July 19, 2018

IRS violence

The IRS May Want to Stock Up on Shotguns

The IRS is not the most popular government agency. This is not news. What is a developing problem is more and more people feel that reacting to the Service through with violence is somehow an acceptable option. Can we expect another lunatic to fly a plane into a building? Hard to say. But Joe Kristan did warn us about this.

And now the Treasury Inspector General has informed Tim Geithner that this will be one of the “challenges” the Service can expect in the new year:

In addition to safeguarding a vast amount of sensitive financial and personal data, the IRS must also protect approximately 100,000 employees and more than 700 facilities throughout the country. Attacks and threats against IRS employees and facilities have risen steadily in recent years.

The February 2010 attack on an IRS facility in Austin, Texas, is a stark reminder of the dangers that IRS employees face every day in trying to perform their jobs. Animosity towards the tax collection process is nothing new, but the Austin incident and other recent events point to a surge of hostility towards the Federal Government. According to the Anti-Defamation League, the militia movement has almost quadrupled in size in the past two years, growing to more than 200 groups across the country. The Southern Poverty Law Center has reported that anti-government and hate groups have grown from 149 groups in 2008 to 512 groups in 2009, a 244 percent increase. The ongoing public debate regarding the recently enacted health care legislation may also lead to increased threats against IRS employees and facilities, underscoring the need for continuing vigilance in the area of physical security.

It’s good to know that our country is filled with so many level-headed folks that creating hate groups has become a relatively popular thing to do.

Accounting News Roundup: Record Number of ‘Nonpayers’ of Income Tax in ’08; IRS Getting Used to Threats?; Donations for Chile Bill Passes House | 03.11.10

Record Numbers of People Paying No Income Tax; Over 50 Million “Nonpayers” Include Families Making over $50,000 [Tax Foundation via TaxProf Blog]
For all the bellyaching Americans do about taxes, a large portion of them have managed to turn “Tax Day into a payday.” What the hell does that mean? It means that a growing number of people are considered to be “nonpayers” or people that get back every dollar withheld on their paycheck.

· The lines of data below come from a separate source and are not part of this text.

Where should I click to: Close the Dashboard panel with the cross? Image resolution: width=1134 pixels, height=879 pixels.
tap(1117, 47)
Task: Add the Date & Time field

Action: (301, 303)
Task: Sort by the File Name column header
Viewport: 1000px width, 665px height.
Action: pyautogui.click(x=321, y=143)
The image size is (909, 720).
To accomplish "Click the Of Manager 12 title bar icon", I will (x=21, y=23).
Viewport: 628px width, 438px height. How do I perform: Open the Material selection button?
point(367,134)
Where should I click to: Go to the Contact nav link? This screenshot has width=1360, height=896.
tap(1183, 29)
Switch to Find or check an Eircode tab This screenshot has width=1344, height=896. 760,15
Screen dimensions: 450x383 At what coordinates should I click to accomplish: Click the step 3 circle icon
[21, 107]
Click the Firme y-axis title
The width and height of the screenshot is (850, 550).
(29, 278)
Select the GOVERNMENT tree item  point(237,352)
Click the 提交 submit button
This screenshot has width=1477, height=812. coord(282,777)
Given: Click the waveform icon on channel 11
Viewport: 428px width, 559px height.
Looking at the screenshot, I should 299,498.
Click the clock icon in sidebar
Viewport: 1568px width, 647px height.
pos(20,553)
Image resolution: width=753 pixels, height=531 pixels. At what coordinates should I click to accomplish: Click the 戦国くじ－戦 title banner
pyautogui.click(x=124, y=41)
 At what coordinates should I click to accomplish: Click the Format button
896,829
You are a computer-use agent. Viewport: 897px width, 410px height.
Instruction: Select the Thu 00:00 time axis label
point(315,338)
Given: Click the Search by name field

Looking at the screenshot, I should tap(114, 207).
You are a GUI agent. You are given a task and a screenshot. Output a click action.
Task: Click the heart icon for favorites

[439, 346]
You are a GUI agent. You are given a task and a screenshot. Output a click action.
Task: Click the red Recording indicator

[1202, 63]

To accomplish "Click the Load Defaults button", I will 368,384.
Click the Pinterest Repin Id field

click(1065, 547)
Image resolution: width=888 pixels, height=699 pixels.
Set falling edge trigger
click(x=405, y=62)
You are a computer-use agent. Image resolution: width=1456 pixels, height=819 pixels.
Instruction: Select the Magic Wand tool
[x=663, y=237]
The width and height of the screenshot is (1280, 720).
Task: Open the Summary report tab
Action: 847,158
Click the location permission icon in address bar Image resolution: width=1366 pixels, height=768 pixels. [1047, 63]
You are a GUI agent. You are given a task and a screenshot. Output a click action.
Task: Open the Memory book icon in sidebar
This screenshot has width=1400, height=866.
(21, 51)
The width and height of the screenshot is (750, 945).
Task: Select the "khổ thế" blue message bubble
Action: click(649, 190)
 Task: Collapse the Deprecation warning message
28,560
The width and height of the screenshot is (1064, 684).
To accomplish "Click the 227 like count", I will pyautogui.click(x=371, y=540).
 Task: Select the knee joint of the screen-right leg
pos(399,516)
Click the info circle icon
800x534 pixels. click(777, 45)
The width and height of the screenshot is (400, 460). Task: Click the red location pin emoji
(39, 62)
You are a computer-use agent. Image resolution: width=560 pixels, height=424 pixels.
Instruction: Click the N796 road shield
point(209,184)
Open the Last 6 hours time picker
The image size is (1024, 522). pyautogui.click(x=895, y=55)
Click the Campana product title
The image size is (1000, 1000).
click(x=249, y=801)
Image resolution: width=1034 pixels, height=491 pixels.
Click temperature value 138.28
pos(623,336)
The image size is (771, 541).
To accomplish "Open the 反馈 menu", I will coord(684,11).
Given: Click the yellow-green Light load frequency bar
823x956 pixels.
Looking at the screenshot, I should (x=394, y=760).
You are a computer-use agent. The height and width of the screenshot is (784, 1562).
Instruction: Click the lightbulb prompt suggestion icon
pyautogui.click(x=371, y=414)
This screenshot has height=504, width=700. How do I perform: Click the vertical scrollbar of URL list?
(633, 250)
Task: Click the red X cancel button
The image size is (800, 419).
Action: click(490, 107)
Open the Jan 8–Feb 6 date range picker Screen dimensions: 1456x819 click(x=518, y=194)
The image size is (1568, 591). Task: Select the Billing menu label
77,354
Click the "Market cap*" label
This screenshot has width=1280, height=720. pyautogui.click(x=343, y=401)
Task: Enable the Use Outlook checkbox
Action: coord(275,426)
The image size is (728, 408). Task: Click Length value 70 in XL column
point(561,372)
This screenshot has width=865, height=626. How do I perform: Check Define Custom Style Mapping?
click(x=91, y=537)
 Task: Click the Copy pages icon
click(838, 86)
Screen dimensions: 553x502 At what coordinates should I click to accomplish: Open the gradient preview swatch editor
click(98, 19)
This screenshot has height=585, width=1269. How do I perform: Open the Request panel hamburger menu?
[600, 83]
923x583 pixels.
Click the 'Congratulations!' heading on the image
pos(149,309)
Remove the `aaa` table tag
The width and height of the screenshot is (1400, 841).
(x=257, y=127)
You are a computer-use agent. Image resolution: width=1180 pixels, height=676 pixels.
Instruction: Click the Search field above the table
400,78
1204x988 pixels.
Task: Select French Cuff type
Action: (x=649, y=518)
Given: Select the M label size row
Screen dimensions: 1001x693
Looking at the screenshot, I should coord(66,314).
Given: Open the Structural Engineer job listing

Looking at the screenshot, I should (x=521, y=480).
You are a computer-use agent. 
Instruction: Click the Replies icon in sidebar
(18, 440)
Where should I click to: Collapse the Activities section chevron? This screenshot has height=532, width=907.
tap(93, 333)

Sounds great, right? It’s my money, F the government, etc, etc. Well, the Tax Foundation is a little concerned because as the federal budget continues to grow, the income tax system becomes a less effective method of financing expenditures:


“[R]ecently released IRS data for the 2008 tax year show that a record 51.6 million filers had no income tax obligation. That means more than 36 percent of all Americans who filed a tax return for 2008 were nonpayers, raising serious doubts about the ability of the income tax system to continue funding the federal government’s ballooning expenditures.”

The Foundation concludes that if the trend of credits continues, the more people will get used to the idea that their refund from the Feds is annual windfall rather than an even greater inefficient government. “As the number of refundable tax credits continues to grow, more and more tax filers are seeing the IRS as a source of income, not something to which taxes are paid.”

Eye Opener: Threats against IRS workers continue [Federal Eye/WaPo]
Despite so many people being “nonpayers” people still hate on the IRS, as we’ve covered. And actually, the IRS is okay with that. It’s expected:

“It would be a little naïve to think that we don’t get some threats over the course of doing business,” said IRS Communications Director Terry Lemons.

Perhaps it would be naïve but there seems to be shit going down every week. When does the ‘over the course of doing business’ become “day-to-day challenges that we deal with”?

House Passes Chile Earthquake Donations Bill [Web CPA]
Yesterday, the House approved the extension of the deadline for donations made to victims of the earthquake in Chile, to considerable less fanfare than the Haiti bill from back in January. Presumably, Congress is under the impression that voters aren’t that concerned about what goes on in the southern hemisphere, thus the need for grandstanding on this issue isn’t needed.

The bill, sponsored by new Ways & Means Chair Sander Levin (D-MI) and Dave Camp (R-MI), would allow donations made through April 15, 2010 to be included on your 2009 tax return.